Mahmoud Almadhoun, PhD candidate, Faculty of Science

Almadhoun noted that one factor that makes the discovery so significant is how easy these devices are to manufacture. Gallium-based liquid metals are flexible and easy to manipulate and then freeze into specific shapes—a much cheaper option than traditional silicon circuits, which must be prepared in high-temperature, vacuum-equipped processing facilities. 

“This is a rapidly growing area in the field of flexible hybrid electronics that looks to produce functional electronics, such as radio frequency identification tags to monitor goods, on any substrate using very inexpensive methods,” he added. 

“Mahmoud has spent three years of detailed mechanistic study to understand how these simple devices work so well,” said Almadhoun’s supervisor Jillian Buriak, professor in the Department of Chemistry and Canada Research Chair in Nanomaterials for Energy. 

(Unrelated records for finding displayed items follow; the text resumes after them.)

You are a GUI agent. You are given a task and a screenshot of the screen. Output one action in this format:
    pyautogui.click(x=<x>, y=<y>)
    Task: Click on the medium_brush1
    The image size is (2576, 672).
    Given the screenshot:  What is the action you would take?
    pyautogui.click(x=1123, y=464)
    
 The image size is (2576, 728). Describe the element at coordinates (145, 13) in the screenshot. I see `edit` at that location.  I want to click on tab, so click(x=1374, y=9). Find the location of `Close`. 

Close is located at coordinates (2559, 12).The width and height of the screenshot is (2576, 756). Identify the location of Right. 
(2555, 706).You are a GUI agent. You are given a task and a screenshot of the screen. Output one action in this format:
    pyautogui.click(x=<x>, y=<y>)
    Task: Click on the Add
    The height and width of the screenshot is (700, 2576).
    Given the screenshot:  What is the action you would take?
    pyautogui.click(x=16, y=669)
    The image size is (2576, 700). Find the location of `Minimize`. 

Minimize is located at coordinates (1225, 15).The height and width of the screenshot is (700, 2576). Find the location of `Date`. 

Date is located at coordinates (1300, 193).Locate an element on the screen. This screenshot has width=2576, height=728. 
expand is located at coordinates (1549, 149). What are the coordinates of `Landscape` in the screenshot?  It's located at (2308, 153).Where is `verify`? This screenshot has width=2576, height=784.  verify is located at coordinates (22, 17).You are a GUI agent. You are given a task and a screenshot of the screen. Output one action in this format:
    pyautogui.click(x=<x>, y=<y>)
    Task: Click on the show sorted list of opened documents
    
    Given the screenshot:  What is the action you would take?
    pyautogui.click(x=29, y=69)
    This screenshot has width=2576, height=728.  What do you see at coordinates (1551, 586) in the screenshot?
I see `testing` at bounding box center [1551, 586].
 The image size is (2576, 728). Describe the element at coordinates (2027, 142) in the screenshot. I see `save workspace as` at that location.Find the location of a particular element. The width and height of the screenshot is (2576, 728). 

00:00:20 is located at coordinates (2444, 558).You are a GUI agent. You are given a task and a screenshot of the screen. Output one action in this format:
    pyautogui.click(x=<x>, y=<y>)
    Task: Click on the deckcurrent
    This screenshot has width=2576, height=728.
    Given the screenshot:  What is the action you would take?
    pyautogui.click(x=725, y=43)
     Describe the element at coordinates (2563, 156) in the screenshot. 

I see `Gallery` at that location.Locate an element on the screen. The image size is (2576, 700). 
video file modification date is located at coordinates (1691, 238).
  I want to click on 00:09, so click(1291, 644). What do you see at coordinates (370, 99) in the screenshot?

“What made it so challenging to study is that the on-and-off switching of these memory elements takes place smack dab at the interface between the silicon and the gallium—that interface is only 10 to 20 atoms thick. Literally thousands of experiments with slight differences in conditions enabled Mahmoud to determine that the reversible formation of tiny, nano-scale filaments of liquid metal is key to forming these memristor elements.”

Almadhoun is a student in the Alberta/Technical University of Munich International Graduate School for Hybrid Functional Materials (ATUMS),a graduate program funded in part by NSERC's Collaborative Research and Training Experience and designed to train the next generation of nanotech experts to be industry-ready upon graduation. 

The work was conducted in collaboration with Maximilian Speckbacher from the Technical University of Munich and Marc Tornow from the Technical University of Munich, Ludwig-Maximilians-University and the Fraunhofer Research Institution for Microsystems and Solid State Technologies. 

The study, “Bipolar Resistive Switching in Junctions of Gallium Oxide and p‐type Silicon,” was published in Nano Letters.